The Policy Gradient based model is able to learn a hedging strategy for a particular option without any assumption of the underlying stochastic process.

We compare the effectiveness of the hedging strategy and compare it to the delta hedging strategy using the Black Scholes Delta. The RL based hedging strategy quite well even when the few input parameters such as risk aversion and drifts were modified. However, RL method wasn’t able to generalize the strategy for options at different moneyness levels. It demonstrates the fact that RL is a data intensive approach, and it is important to train the model with different cases, which becomes more important if model is intended to be used across wide variety of derivatives.
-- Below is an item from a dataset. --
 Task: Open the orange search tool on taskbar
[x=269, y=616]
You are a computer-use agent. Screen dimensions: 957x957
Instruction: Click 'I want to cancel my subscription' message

As compared to Black Scholes model, there is a significant scope of improvement of the RL based models by training them using a wide variety of instruments with different hyperparameters. It would be interesting to analyze the comparison of the RL based model vs the traditional hedging models for exotic derivatives given the trade-off between these approaches.